Distress About the Body and Body In Distress – Psychodynamic Approaches to Struggles with Body-Image and Body-Functioning
One of the primary concerns that bring individuals from all walks of life into therapy is a problematic, at times painful relationship with their physical self. In some cases we may hate our bodies, or parts of it, subjecting them to harsh criticism, restrictions, and exhausting demands for performance; in others, people may feel betrayed by the body’s capricious states, or by its aging, sickness, injury, “grossness,” and so on. Some of us become anxious, even panicked, when thinking about the physicality of our being, becoming unbearably aware of life and death.
Some of the richest perspectives for examining our relationship with our body can be found in psychoanalysis. Certain analytic/dynamic approaches focus on the infant’s body as the first site for connection with the other, an unmediated space for sensing love, warmth, calm, and nourishment, but also loneliness, coldness, stress, and hunger. Our body is our early tool for acting out sadness, joy, need, and anger. From this point of view, the way our early environment interacts with our body and its needs would play a very important role in our own experience of the physical self, as well as in our physical being and health.
Other analytic perspectives may emphasize the body’s innate drives, such as drive for life, love and creativity - Eros, and the drive for death, aggression and destruction - Thanatos. These psychobiological states exist in us always and we live our life trying to navigate them, handling what is within us and what is outside. Early dynamics with caregivers and society shape how these drives are expressed ultimately, alongside various genetic and existential factors. Health can be seen as a state in which love trumped hate in their ongoing conflict.
Therapy is the space where our complex relationships with the body can be deeply felt, examined, renegotiated, and even changed. Together with the therapist – a physical being herself – the client has the opportunity to deepen insight into the function of their symptoms and find new ways to express feelings and needs. We may gain insight into obsessive worries about health, compulsive checking or undoing behaviors meant to prevent illness, dysmorphic perceptions of the body, poor habits that impact health, and recurring health concerns. While the goal is not to ignore other, medical perspectives on the body, analytic approaches seek to shed light on the mindbody unison and ways in which the psychological and physiological can alternate or parallel to communicate something that is within.
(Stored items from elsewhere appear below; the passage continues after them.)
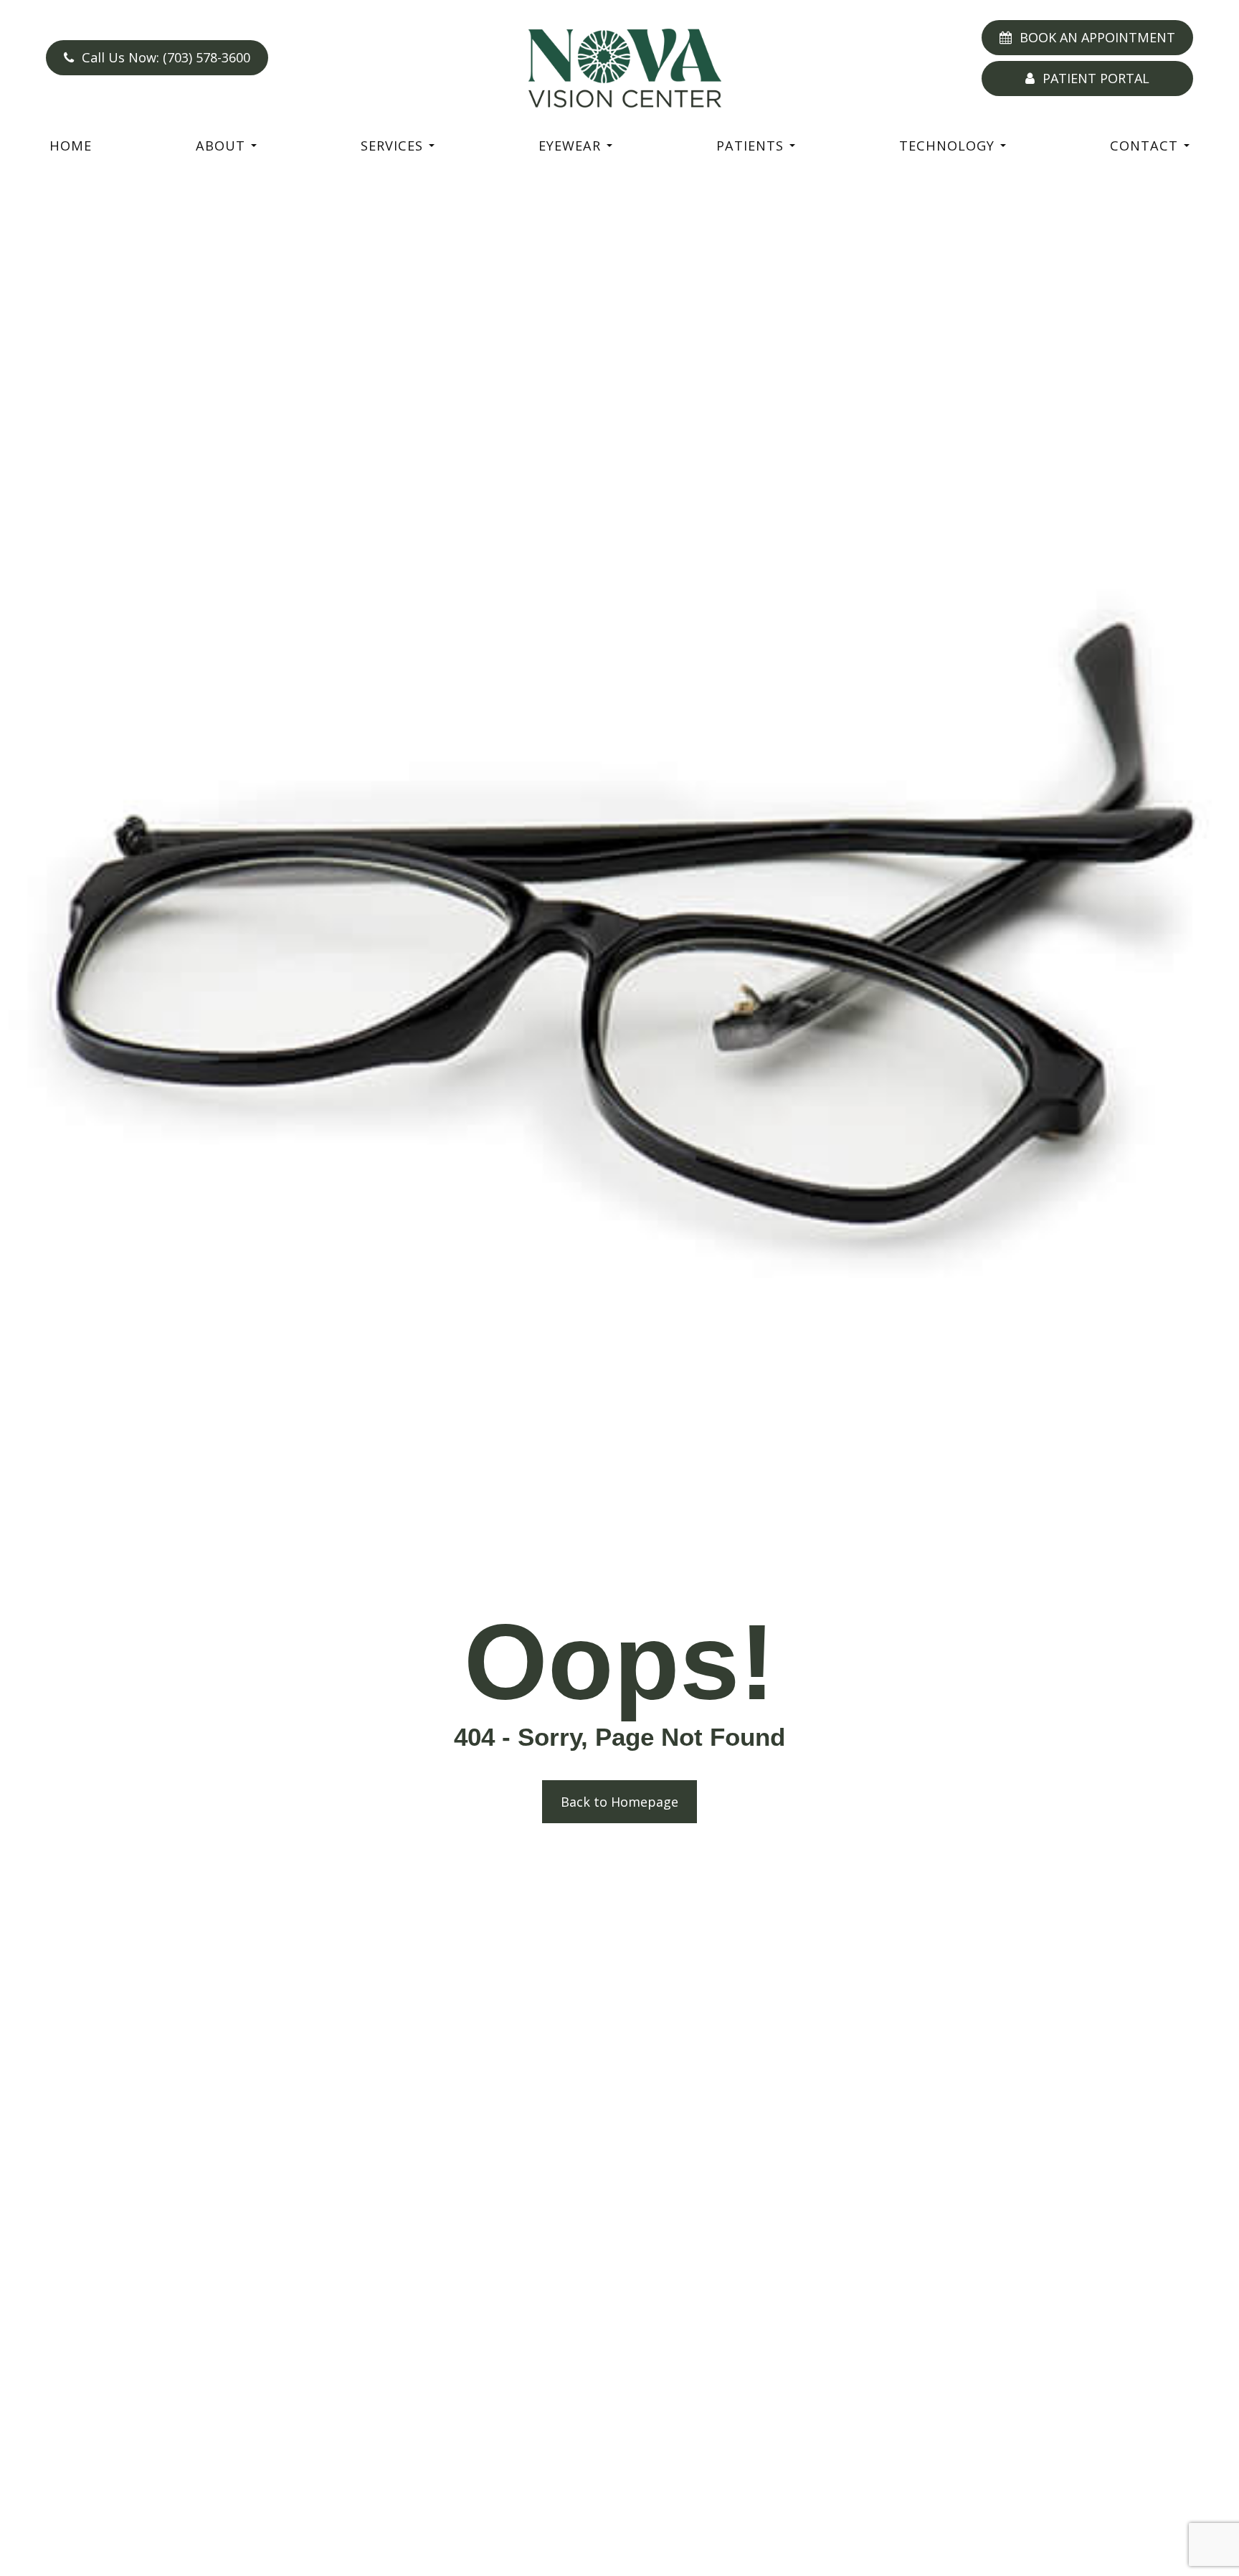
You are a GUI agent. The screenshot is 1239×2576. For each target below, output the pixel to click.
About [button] (220, 145)
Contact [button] (1144, 145)
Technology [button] (946, 145)
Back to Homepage (619, 1801)
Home (70, 145)
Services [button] (392, 145)
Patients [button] (750, 145)
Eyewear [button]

While therapy is meant to be a health promoting intervention, it is also a courageous entry into the unknown. In some cases, starting the process of getting in touch with different aspects of ourselves can bring up new, perhaps painful emotions that we have not been consciously in touch with before. The impact of uncovering such difficult-to-digest states of self on the body can not be predicted, and both therapist and client need to remain vigilant to the client’s physical self’s response to this emotional exposure. The therapeutic alliance and therapist’s ability to maintain openness, curiosity, receptivity, creativity, containment, and boundaries as part of the therapeutic relationship are of great importance.